- _Activity_:
Leave out the pictures and retype, exactly, the lines below from the line with "Where should I" up to and including the line with "Task: Open the", nothing more.

======== Data for this task ========

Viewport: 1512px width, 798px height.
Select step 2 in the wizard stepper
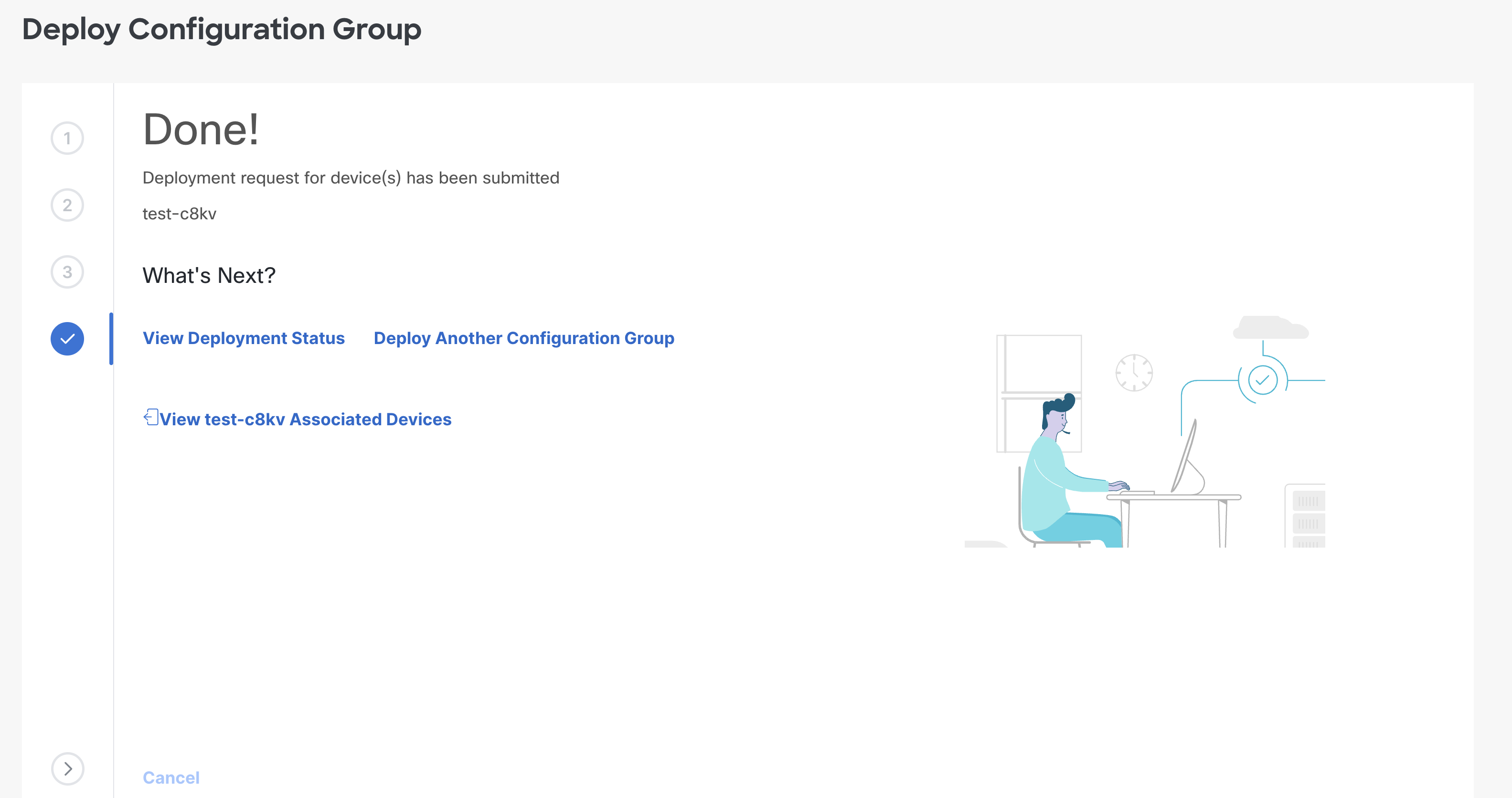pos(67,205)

========
======== Data for this task ========

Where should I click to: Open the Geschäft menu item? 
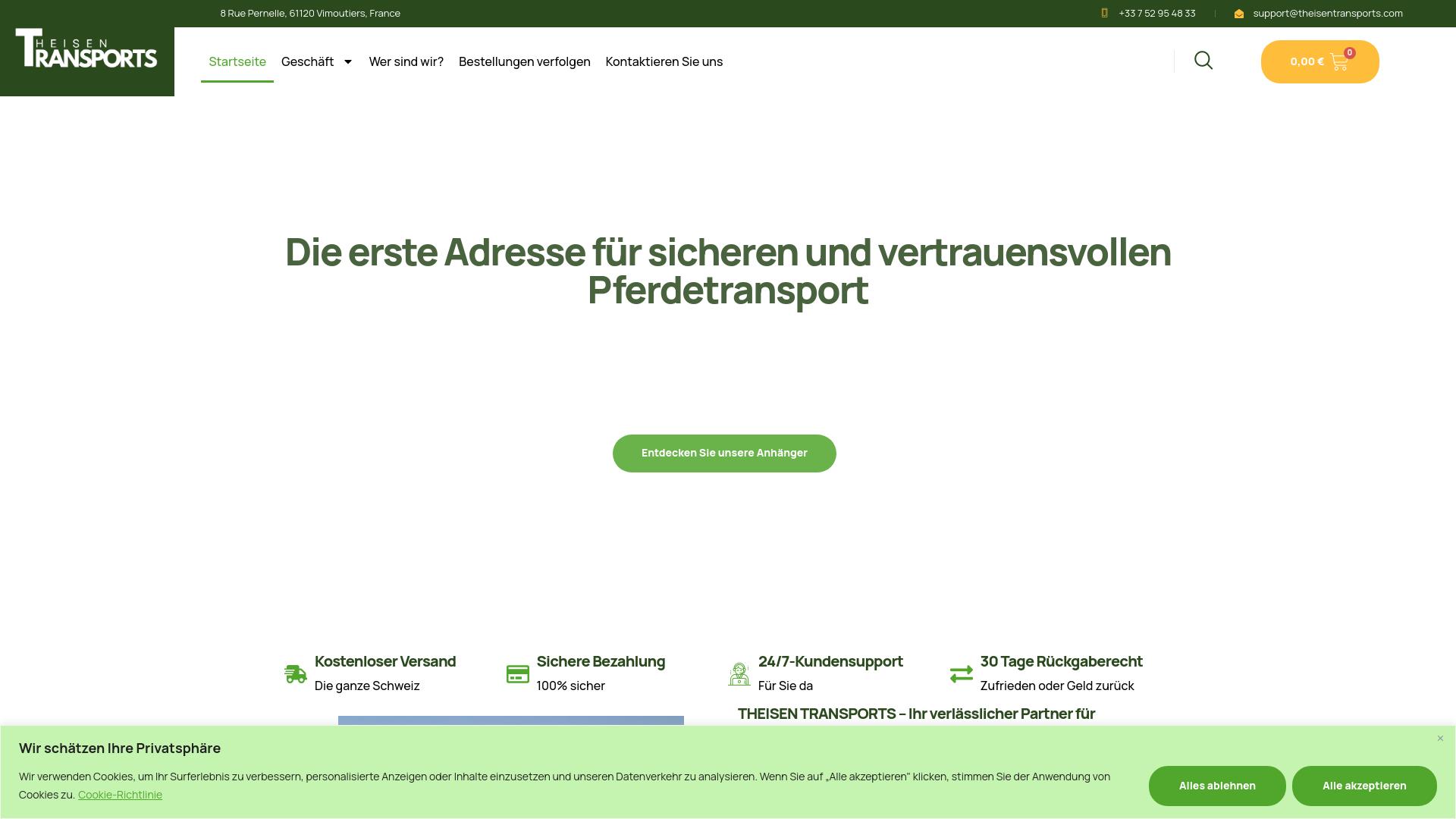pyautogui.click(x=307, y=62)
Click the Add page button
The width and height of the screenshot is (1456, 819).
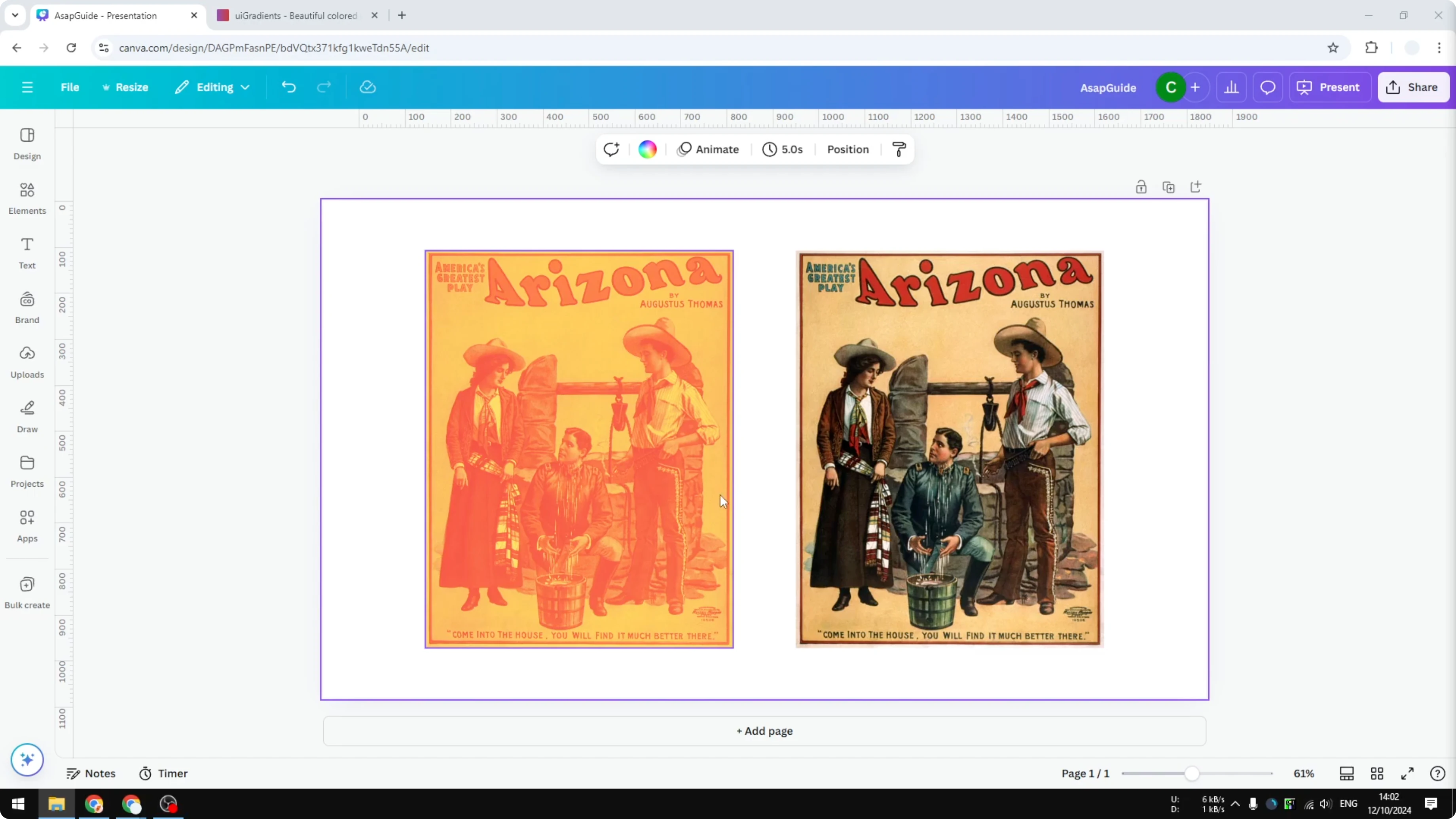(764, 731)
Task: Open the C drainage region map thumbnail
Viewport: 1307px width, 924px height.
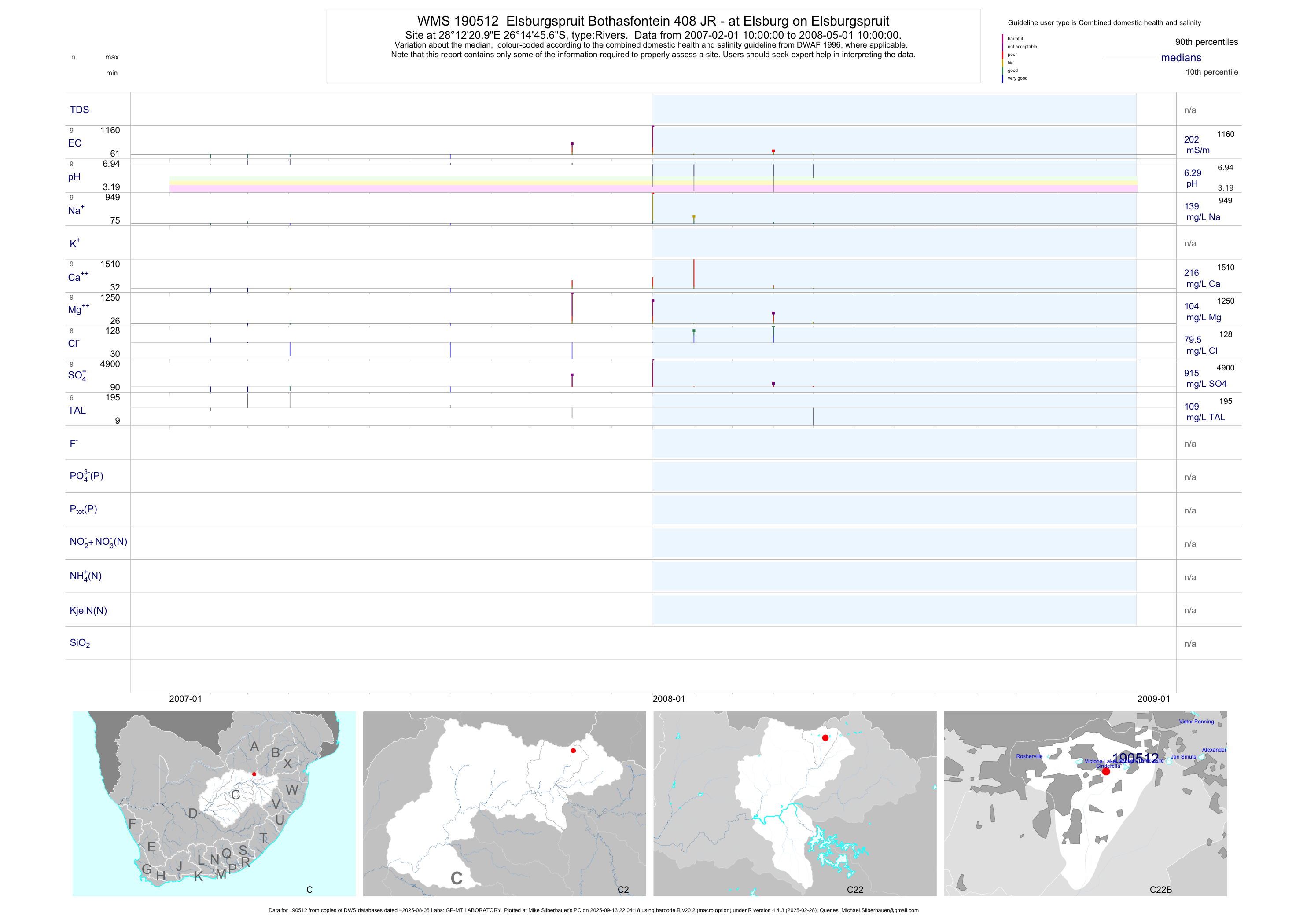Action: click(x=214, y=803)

========

- _Response_:
Where should I click to: Open the Geschäft menu item? 
pyautogui.click(x=307, y=62)
Click the Add page button
The width and height of the screenshot is (1456, 819).
(764, 731)
Task: Open the C drainage region map thumbnail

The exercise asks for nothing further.